*Problem requirements:* Select every line of the records below that contains the string "Expand", with case taken into account, and copy those lines.

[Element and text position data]
╭──

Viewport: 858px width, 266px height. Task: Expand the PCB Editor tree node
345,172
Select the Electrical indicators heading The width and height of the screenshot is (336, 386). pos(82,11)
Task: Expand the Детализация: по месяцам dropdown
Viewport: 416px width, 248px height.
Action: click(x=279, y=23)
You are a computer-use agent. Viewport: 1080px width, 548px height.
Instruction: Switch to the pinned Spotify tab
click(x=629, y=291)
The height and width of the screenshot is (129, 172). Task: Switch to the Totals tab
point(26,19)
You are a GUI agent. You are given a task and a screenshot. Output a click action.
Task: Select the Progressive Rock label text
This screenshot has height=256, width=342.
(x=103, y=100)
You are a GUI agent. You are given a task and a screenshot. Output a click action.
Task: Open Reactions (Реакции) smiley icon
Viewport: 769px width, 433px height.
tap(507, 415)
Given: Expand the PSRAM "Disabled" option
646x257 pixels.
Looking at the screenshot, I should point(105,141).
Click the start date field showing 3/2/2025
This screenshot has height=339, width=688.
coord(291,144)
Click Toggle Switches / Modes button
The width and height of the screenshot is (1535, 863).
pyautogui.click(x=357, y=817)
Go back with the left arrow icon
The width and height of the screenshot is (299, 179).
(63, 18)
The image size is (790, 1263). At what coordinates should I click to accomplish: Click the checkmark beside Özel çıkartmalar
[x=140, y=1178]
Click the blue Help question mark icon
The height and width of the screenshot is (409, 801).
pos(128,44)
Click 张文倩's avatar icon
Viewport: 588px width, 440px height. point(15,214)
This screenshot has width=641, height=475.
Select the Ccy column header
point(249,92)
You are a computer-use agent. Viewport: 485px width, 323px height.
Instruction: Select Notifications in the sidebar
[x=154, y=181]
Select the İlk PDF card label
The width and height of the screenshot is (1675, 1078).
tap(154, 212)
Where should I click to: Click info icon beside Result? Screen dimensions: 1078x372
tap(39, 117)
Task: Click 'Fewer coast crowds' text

╰──

*Output for this task:*
Viewport: 858px width, 266px height. Task: Expand the PCB Editor tree node
Task: Expand the Детализация: по месяцам dropdown
Given: Expand the PSRAM "Disabled" option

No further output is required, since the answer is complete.